Aim of the exercise:
Please edit the rows below, starting with the first one and going on through the one that contains "(480, 272).", so that "location" becomes "position" and nothing else changes. Return only those rows.

Records for this exercise:

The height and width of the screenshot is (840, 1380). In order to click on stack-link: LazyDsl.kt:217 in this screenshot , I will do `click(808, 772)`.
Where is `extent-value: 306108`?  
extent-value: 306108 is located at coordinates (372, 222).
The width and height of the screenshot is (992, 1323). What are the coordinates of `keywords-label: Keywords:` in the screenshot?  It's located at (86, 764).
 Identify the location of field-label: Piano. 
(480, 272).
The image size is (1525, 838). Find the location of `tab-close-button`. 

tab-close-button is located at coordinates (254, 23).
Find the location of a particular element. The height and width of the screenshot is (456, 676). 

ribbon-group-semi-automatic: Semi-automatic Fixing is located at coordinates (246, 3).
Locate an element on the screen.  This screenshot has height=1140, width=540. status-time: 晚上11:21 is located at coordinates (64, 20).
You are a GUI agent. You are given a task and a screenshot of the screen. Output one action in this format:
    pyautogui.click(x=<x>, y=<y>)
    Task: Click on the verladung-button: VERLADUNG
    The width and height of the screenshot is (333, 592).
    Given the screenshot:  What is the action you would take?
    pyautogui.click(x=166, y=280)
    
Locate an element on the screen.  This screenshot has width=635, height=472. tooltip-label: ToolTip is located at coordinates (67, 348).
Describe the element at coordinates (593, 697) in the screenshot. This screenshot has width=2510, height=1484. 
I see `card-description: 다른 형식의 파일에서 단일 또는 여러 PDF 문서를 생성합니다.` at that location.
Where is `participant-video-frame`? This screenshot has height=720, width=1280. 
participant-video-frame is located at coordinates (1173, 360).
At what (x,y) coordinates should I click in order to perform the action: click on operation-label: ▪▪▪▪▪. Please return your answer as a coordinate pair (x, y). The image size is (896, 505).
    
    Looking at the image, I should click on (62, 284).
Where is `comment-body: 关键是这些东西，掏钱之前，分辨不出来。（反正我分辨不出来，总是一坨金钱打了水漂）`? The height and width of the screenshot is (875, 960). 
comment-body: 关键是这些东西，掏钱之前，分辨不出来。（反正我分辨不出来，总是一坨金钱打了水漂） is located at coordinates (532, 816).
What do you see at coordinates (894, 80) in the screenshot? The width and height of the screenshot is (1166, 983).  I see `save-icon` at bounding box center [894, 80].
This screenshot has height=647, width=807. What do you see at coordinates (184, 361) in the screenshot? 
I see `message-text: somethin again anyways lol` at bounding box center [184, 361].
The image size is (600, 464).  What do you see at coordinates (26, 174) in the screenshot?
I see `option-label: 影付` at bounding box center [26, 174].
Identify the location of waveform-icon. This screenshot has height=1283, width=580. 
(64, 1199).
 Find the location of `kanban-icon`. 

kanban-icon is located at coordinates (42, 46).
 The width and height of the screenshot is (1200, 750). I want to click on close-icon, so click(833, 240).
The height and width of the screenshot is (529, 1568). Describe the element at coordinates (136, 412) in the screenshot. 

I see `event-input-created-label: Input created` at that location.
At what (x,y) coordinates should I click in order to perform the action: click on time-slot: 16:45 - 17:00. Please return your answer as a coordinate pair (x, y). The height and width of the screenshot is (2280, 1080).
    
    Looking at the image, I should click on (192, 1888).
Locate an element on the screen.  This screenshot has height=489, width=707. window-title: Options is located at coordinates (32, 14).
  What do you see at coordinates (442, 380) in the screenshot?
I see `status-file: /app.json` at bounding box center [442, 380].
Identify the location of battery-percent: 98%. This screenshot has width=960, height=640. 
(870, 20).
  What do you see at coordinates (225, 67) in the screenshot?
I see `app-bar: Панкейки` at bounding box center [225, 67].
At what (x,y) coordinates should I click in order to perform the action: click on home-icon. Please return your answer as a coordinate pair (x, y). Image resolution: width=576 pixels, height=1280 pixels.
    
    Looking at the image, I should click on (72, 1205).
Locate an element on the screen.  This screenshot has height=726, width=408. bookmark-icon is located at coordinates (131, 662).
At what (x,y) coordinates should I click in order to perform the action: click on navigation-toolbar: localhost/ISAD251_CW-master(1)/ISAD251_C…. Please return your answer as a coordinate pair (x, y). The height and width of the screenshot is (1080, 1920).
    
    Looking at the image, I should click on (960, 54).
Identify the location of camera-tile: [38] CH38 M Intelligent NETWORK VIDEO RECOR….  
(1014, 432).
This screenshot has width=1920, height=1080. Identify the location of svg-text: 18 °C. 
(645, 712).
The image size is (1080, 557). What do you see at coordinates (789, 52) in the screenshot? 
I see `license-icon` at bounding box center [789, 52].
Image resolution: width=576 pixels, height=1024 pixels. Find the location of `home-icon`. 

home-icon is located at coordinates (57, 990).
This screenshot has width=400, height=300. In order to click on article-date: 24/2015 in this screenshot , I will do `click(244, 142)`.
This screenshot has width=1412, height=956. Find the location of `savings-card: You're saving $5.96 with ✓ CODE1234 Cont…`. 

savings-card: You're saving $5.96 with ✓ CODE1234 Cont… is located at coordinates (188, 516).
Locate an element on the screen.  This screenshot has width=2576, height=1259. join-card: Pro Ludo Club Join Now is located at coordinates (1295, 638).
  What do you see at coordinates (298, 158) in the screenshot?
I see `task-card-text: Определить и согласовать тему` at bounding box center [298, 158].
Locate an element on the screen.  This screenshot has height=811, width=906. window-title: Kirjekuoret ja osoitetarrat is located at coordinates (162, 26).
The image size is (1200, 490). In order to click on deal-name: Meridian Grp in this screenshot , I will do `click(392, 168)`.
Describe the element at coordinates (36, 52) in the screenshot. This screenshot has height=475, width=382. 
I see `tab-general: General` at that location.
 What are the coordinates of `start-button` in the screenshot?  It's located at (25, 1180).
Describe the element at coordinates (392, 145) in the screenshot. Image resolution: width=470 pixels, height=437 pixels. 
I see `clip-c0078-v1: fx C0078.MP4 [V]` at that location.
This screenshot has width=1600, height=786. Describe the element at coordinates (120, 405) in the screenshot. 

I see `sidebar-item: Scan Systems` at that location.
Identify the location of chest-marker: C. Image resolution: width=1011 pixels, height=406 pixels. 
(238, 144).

Expected output:
The height and width of the screenshot is (840, 1380). In order to click on stack-link: LazyDsl.kt:217 in this screenshot , I will do `click(808, 772)`.
Where is `extent-value: 306108`?  
extent-value: 306108 is located at coordinates (372, 222).
The width and height of the screenshot is (992, 1323). What are the coordinates of `keywords-label: Keywords:` in the screenshot?  It's located at (86, 764).
 Identify the position of field-label: Piano. 
(480, 272).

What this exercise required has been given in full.